While implementing the automatic setup I also created a function for automatically testing and validating the automatic setup for a model. Every time we have come across a model where the auto-setup fails, we have added it to the testing framework, provided a sensible setup is possible to do manually in the first place. (Some models don’t have a proper skeletal hierarchy at all. Those are not compatible with Mecanim humanoid animation, so obviously auto-mapping won’t work for those.) At this time we have around 30 models in the framework, which include a lots of humans with different proportions as well as some fantasy and toon characters with completely different proportions and a few robots. Among them the models have wildly varying rigs. While the auto-mapping is based on a solid algorithm, there is a lot of tweaking involved in determining which hints should contribute how much in the scoring. Having the testing framework has been essential to being able to tweak those parameters and be able to immediately test that it fixes the intended edge cases without causing regressions for other characters. If you have any characters that you CAN do a manual setup for, but which the automatic setup did not handle satisfactory, you are welcome to send the models in question in a bug report. Include the words “avatar auto-mapping” in the first line of the description. We can’t guarantee that we’ll be able to make the auto-setup handle every single model correctly, but being aware of problematic cases provides us with a better basis for attempting it.

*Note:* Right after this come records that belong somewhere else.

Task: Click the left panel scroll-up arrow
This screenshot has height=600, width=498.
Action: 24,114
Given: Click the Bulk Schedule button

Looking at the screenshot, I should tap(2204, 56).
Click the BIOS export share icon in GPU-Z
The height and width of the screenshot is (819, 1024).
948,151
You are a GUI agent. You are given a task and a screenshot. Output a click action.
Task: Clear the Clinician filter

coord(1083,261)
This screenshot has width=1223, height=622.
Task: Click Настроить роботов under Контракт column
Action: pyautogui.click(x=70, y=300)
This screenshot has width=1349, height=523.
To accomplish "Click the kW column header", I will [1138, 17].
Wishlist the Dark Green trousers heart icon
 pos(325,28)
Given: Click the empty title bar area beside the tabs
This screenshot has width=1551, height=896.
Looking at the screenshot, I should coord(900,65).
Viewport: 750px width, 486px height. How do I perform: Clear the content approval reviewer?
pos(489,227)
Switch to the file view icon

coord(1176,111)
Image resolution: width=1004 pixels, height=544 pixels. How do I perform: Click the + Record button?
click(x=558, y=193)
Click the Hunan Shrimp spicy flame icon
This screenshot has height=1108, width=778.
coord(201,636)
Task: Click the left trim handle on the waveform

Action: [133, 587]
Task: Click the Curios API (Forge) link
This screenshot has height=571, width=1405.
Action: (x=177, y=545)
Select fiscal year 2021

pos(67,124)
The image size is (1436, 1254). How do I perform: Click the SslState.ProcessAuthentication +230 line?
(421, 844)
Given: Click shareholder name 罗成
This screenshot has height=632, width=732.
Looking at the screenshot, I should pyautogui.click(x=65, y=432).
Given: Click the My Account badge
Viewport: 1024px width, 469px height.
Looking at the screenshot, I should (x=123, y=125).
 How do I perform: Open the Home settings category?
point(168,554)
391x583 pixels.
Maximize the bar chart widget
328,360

I’ve covered the primary functionality of the Auto-Mapping for humanoid characters in Unity. The Auto-Setup includes other functions as well, such as getting the character into T-pose, but those are outside of the scope for this post, and not quite as interesting and challenging anyway. The Auto-Mapping is an interesting feature in that it contains quite advanced functionality yet is practically invisible to the user. It’s very purpose is to be something you don’t have to think about at all. Of course it doesn’t always work out that way in all cases – for some models here and there the automatic mapping fails and then you’re suddenly painfully aware of it. But for the majority of cases, the Humanoid Animation Type is just a setting you can enable, and then not have to think about. Instead you can get on with the real fun of animating your characters.